The Menteri Besar of Negeri Sembilan is Ismail Lasim of the Barisan Nasional (BN) coalition that holds the most seats in the State Legislative Assembly among the three coalitions in the state assembly. Ismail assumed office on 2 August 2026, having been elected as a Member of the State Legislative Assembly in the 2008 state election.

=== Cabinet ===

The Negeri Sembilan State Executive Council forms the executive branch of the Negeri Sembilan state government and is analogous in function to the Malaysian federal Cabinet. The Executive Council is led by the Menteri Besar and made up of between four and 10 other State Assemblymen from the Negeri Sembilan State Legislative Assembly. Aside from these, three other ex officio members of the Executive Council are the State Secretary, the State Legal Adviser and the State Financial Officer.

Following the 2026 Negeri Sembilan state election, Ismail Lasim was appointed as the Menteri Besar after Barisan Nasional (BN) and Perikatan Nasional (PN) were elected to power and formed a coalition state government.

| BN (9) | PN (2) |
| UMNO (8); MCA (1); | PAS (1); WAWASAN (1); |

| Name | Portfolio | Party |  | Constituency | Term start | Term end |
| Dato' Ismail Lasim (Menteri Besar) | Islamic Affairs; Investment; Security; Finance; Land and Natural Resources; Infrastructure and Public Facilities; FELDA; |  | BN (UMNO) | Juasseh | 2 August 2026 | Incumbent |
| Suhaimizan Bizar | Health; National Unity; Information; National Unity and Integration; Non-Government Organization (NGO); |  | BN (UMNO) | Gemencheh | 7 August 2026 |
| Dato' Mustapha Nagoor | Youth and Sports; |  | BN (UMNO) | Palong |
| Dato' Mohd Razi Mohd Ali | Agriculture, Food Security and Cost Living; |  | BN (UMNO) | Sungai Lui |
| Dato' Zaifulbahri Idris | Education; Human Capital; |  | BN (UMNO) | Chembong |
| Datuk Mohd Asna Amin | Industry; Science, Technology and Innovation; Digital; |  | BN (UMNO) | Lenggeng |
| Dato' Mohd Faizal Ramli | Rural Development; |  | BN (UMNO) | Linggi |
| Siti Nur Umirah Hashim | Women's affairs; Social welfare; |  | BN (UMNO) | Labu |
| Siow Kong Choon | Housing and Local Government; Non-Muslim Affairs; |  | BN (MCA) | Chennah |
| Mohd Fairuz Mohd Isa | Consumer Affairs; Human Resources; Climate Change; Cooperatives and Consumerism; |  | PN (PAS) | Serting |
| Datuk Razali Abu Samah | Tourism; Arts and Culture; |  | PN (WAWASAN) | Sikamat |

=== Ex officio members ===

| Position | Name |
|---|---|
| State Secretary | Mohd Zafir Ibrahim |
| State Financial Officer | Johani Hassan |
| State Legal Advisor | Iskandar Ali Dewa |

==Legislature==

Composition of the Negeri Sembilan State Legislative Assembly after the 2023 Negeri Sembilan state election.
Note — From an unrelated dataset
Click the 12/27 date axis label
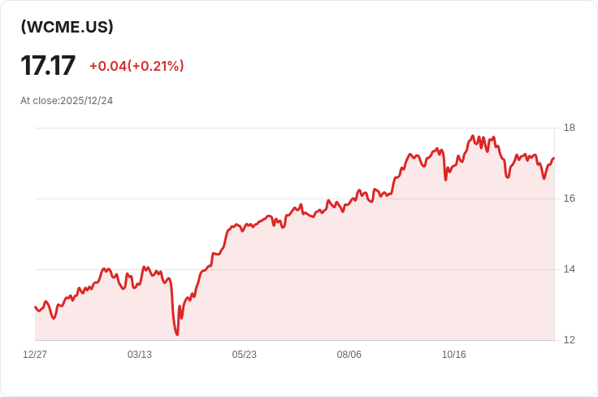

The Negeri Sembilan State Legislative Assembly is the legislative branch of the Negeri Sembilan state government. The unicameral legislature consists of 36 seats that represent the 36 state constituencies within Negeri Sembilan, with each constituency being represented by an elected State Assemblyman. The Legislative Assembly convenes at the Wisma Negeri in Seremban.

The legislature has a maximum mandate of five years by law and follows a multi-party system; the ruling party (or coalition) is elected through a first-past-the-post system. The Yang di-Pertuan Besar may dissolve the legislature at any time and usually does so upon the advice of the Menteri Besar.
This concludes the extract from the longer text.